→ Aim of the task
Search the data for lines holding the word "AUTA". State how many there are, and nothing else.

→ Stored data entries
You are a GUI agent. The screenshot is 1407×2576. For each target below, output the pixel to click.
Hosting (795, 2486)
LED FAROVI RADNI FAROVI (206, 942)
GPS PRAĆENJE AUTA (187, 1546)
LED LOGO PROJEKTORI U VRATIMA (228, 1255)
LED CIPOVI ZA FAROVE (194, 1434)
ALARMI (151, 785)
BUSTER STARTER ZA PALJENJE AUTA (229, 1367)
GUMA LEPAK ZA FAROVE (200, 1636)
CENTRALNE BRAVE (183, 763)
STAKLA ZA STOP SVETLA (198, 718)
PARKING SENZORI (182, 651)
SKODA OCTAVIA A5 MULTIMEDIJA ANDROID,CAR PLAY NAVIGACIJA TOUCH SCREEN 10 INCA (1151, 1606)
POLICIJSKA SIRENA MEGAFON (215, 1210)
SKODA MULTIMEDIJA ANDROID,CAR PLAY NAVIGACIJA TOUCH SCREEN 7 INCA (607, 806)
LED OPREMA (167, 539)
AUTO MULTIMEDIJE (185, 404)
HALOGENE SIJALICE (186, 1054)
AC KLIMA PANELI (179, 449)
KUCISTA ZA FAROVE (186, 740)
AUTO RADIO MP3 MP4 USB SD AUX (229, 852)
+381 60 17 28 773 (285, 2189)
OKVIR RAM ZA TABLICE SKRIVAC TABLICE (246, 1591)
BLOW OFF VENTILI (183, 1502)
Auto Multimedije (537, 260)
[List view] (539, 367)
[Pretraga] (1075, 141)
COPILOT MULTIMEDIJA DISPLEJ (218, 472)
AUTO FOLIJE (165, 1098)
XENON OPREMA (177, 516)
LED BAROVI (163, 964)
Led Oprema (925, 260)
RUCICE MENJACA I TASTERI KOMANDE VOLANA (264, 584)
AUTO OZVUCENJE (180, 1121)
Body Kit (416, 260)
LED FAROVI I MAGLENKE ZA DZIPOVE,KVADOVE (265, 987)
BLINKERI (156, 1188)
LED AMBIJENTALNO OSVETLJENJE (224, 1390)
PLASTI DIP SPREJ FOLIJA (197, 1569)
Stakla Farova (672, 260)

→ Result of this task
2